I’ve had countless questions about the potential for scent detection dogs to be useful for COVID-19 surveillance. It’s an interesting idea, but it’s dependent on COVID-19-infected people producing some volatile compound detectable by the dogs than uninfected people do not.  (The virus itself is not likely to have a detectable odour.)

A recent pre-print paper on bioRxiv provides a rambling description of a pilot study about the potential for dogs to sniff out COVID-19 in people based on their armpit sweat.  This one can probably be filed under the “not likely to ever be published in a journal, but an interesting story” category.  (It may also be another paper in the “let’s get something online first, who cares about the depth and editing” category. Sixty-one authors is a bit extreme too, but I digress.) As I’ve said before, pre-prints can be useful, but there has to be at least a modicum of effort…

Anyway, they collected armpit sweat samples from people with COVID-19 and patients without signs of COVID.

They used 18 dogs that had been trained for explosive detection, search and rescue and colon cancer detection, but their table also lists an arson detection dog.  Further, they say that “We did not decide to work with drug detection dogs as there is always a possibility that COVID-19 positive or negative people use prohibited substances that would let catabolites be excreted by the axillary sweat.” And yet, their table lists a drug detection dog.

After training, the dogs were tested to see if they could differentiate sweat samples from COVID-19 patients in scent boxes, from the samples from the non-infected patients.

  • Three of the 18 dogs flunked out of COVID-19 detection school as they were “unable to adapt to an olfactive search on a line of sample”.
  • Eight others were removed because they were “late in their testing period due to this necessary basic “retraining”. I’m not really sure what that means. I guess they weren’t completely kicked out of school but had to repeat the year, and no one wanted to wait to rush out the pre-print.

The authors say that left 8 dogs whose results they used for the analysis; however, my math says that 18-3-8=7, not 8.

Numbers aside, results were interesting, as the remaining dogs seemed to have fairly high detection rates (84-100%).

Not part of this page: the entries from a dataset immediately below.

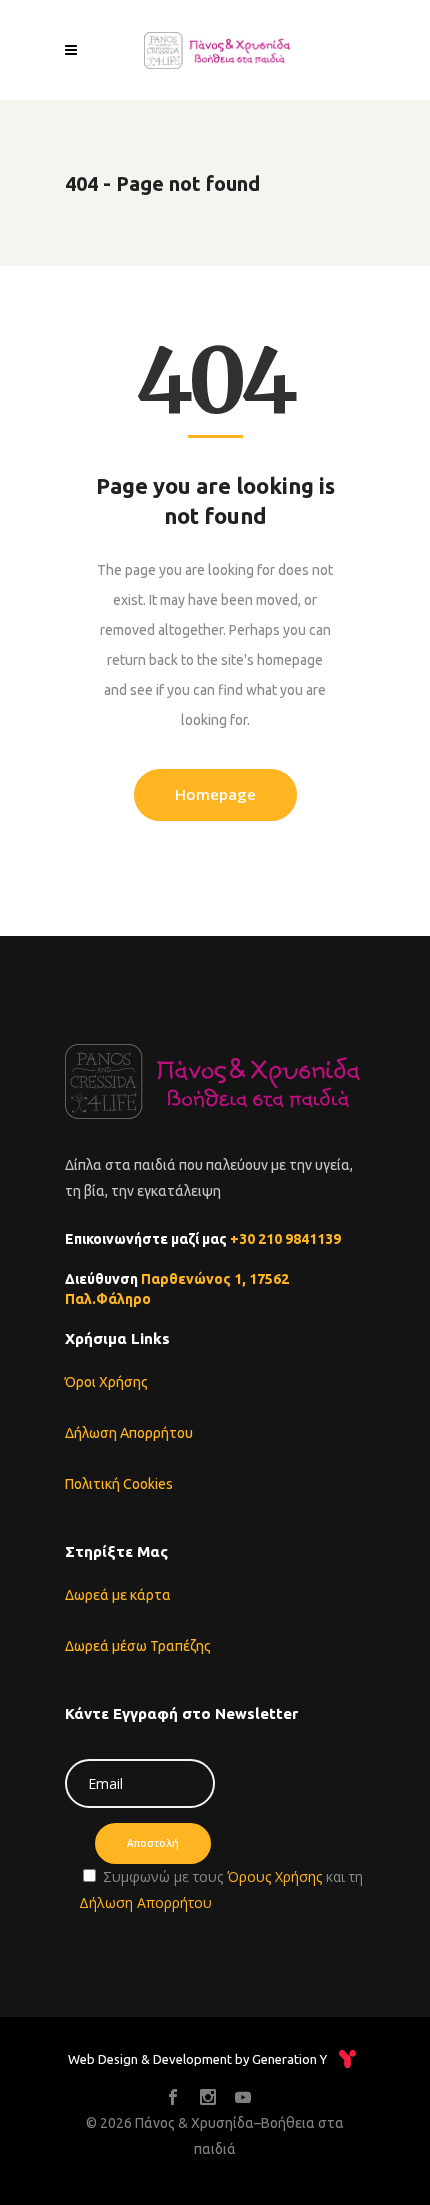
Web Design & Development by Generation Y (197, 2059)
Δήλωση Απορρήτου (129, 1433)
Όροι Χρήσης (106, 1382)
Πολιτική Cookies (119, 1484)
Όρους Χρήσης (274, 1876)
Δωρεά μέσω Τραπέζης (138, 1646)
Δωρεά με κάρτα (118, 1595)
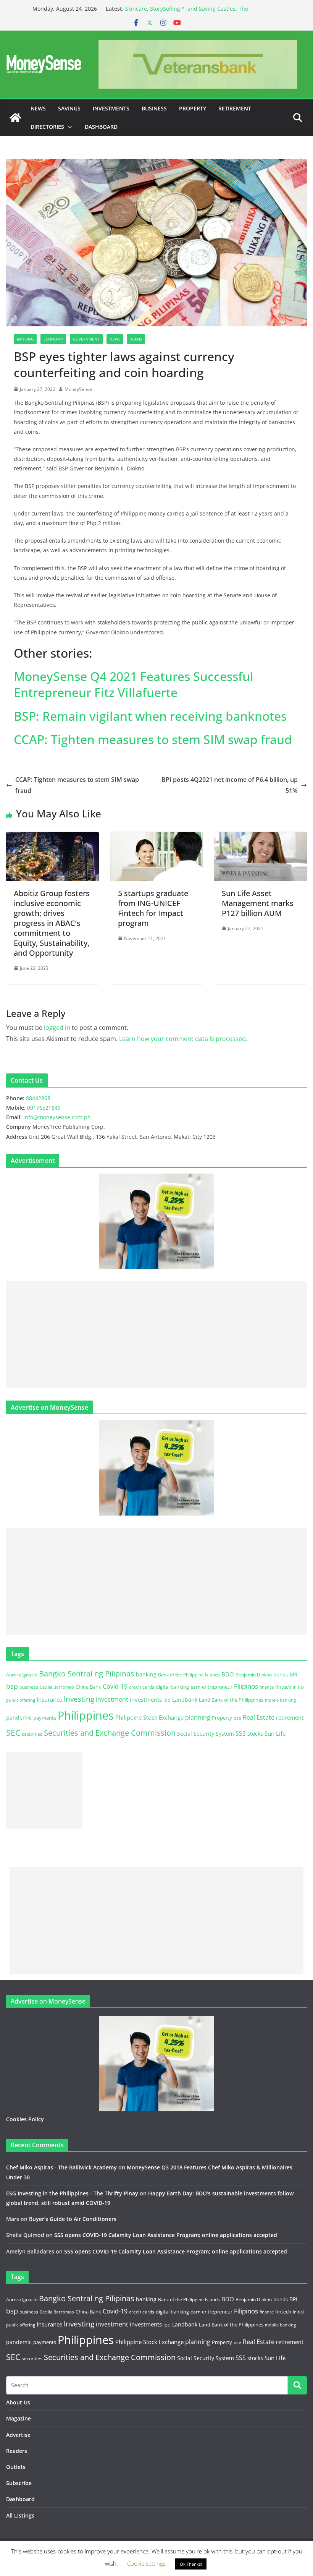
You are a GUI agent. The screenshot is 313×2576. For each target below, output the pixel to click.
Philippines (86, 1715)
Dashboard (101, 126)
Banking (25, 339)
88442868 (38, 1098)
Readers (16, 2450)
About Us (18, 2402)
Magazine (18, 2418)
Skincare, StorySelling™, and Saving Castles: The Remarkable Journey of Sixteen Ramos (186, 12)
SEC (13, 1732)
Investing (79, 1699)
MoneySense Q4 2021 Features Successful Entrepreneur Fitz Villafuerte (133, 684)
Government (86, 339)
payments (44, 1717)
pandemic (19, 1717)
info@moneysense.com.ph (57, 1117)
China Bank (88, 1686)
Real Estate (258, 1717)
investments (146, 1699)
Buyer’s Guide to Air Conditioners (72, 2219)
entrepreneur (217, 1686)
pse (237, 1718)
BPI (293, 1674)
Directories (47, 126)
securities (32, 1734)
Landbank (184, 1699)
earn (195, 1687)
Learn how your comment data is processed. (183, 1038)
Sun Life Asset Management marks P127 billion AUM (258, 903)
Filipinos (246, 1686)
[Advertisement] (156, 1334)
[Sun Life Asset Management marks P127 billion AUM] (260, 837)
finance (267, 1687)
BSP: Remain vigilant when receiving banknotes (150, 716)
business (28, 1687)
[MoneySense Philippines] (15, 118)
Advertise (18, 2434)
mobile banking (280, 1700)
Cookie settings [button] (146, 2563)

It’s hard to say what this means and whether it’s relevant. I guess it means that there’s potential for some dogs, but you have to find the right dogs, and train them.  The authors make a fair point that they were looking at effective dogs, not whether it worked in the whole dog population.

Is this of any use?

It’s hard to say. They tested samples from people with overt COVID-19 disease, and that’s likely not very relevant. If someone has signs of COVID-19, we want to treat them like they have COVID-19 at least until they are definitely tested, regardless of what the dog thinks. Where this would be more useful is for detecting asymptomatically infected people, in which case the dog might provide an early warning of infection. The downside is that it requires a dog and a person to be in close proximity to the patient being screened. Dogs are low (but not no) risk for picking up SARS-CoV-2, but there’s also reasonable concern about handlers. The practical nature of this is also questionable. The study mentions that armpit sweat is “easy and safe to collect”, but if the “test” relies on people taking samples of their own armpit sweat, it’s no longer a quick, easy detection method. It’s more appealing if the dog can, for example, be used to screen people coming into a building or workplace.

The authors have a few excuses for some of the false negative results, which seem to be a bit of a stretch, or indicate potential issues applying this to a real world situation (e.g. distraction by a “too zealous television team”). Some other discussion points are a bit hard to follow. They attributed false positives to two male dogs and a young woman that “had been sampled during her fertile period”… they’d better sort that problem out since that’s a reasonably common subset of the population.  The paper’s discussion devolves considerably from there: “In Shakespeare’s day, a woman in her fertile period used to hold a peeled apple under her arm until the fruit became saturated with her armpit scent ; then she presented this “love apple” to her lover to inhale in order to provoke his sexual excitation. Pheromones are defined as substances produced by on animal which conveys information to other individuals by olfactory means. And in such a situation androsterone and molecules like benzoate derivates, excreted in axillary sweat, enhance sexual attraction by men toward women near the end of follicular phase of the menstrual cycle when fertility is at highest.”

Overall, it’s an interesting pilot study that shows more study might be warranted. In particular, it’s important to figure out whether dogs can be good detectors of COVID-19 infected people in situations like busy, high risk places in the community.  Criticisms aside, it would be really cool to have a dog hanging out at the entrance of busy places, picking out infected people, to help curb further spread of SARS-CoV-2 in the community.